The same knife she held now.

“Fola agus focail chumhachta, ceangail an fheoil seo, leigheas an cnámh seo,” Fritha breathed now as she drew the knife across her forearm, blood welling in a dark line. “Fola agus focail chumhachta, ceangail an fheoil seo, leigheas an cnámh seo,” she repeated as she turned her arm and held it over Elise, raising her elbow so that the blood trickled down to her hand, gathering into a droplet on one fingertip, fat and heavy, and dripping into Elise’s mouth, another drop on her lips, another, and another as Fritha breathed the words over and over. A sharp wind blew into the tent, swirled around them, sounding like whispered voices.

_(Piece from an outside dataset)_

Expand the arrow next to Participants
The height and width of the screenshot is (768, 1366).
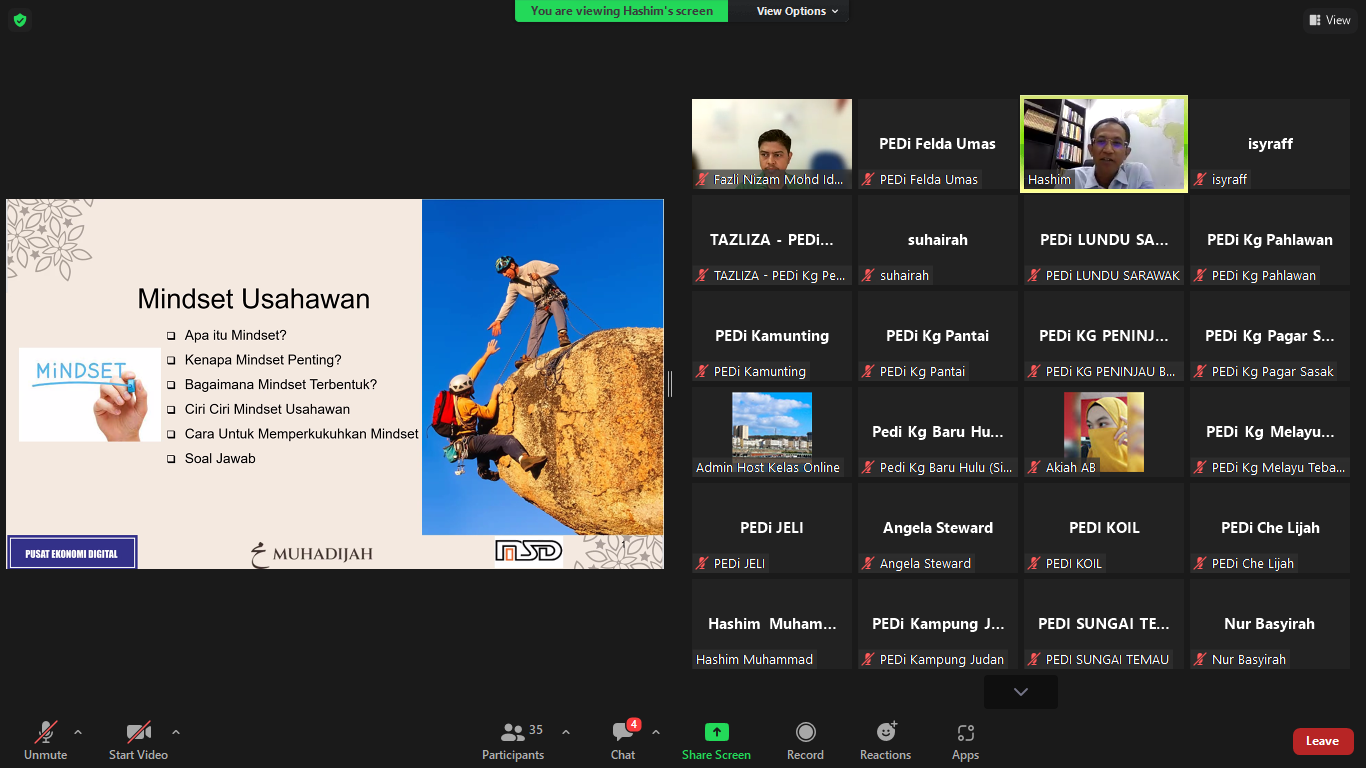click(x=566, y=732)
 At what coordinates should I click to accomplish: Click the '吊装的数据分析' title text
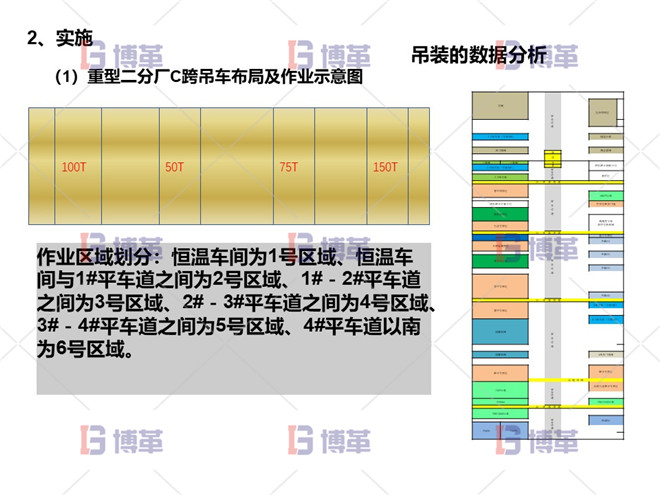click(478, 56)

Elise sucked in a deep breath, her back arching, eyes bulging, and then a long, stuttered sigh, her body relaxing. Her breath seemed a little stronger, a little steadier.

Arn grabbed Fritha’s hand.

“Thank you,” he said.

Fritha gave him a wan smile.

“It has helped, but I am not a healer,” she said. “I wish now that I had questioned the Bright Star warrior more, and for longer. As it was, to learn this much I put her to the question for three days. But I was focused on other matters. I wanted to create things. But healing…” She shrugged. “Let us see how she responds to this.”

“She will be well. I know she will,” Arn said, stroking his daughter’s brow. He looked up at Fritha. “What is your plan?”

“I am torn,” Fritha said. “Drem and the others could be leagues away by now, so we may never catch them.”

“And is there any point, now?” Arn asked. “The goal was to catch them quickly, before they could send word to Dun Seren.”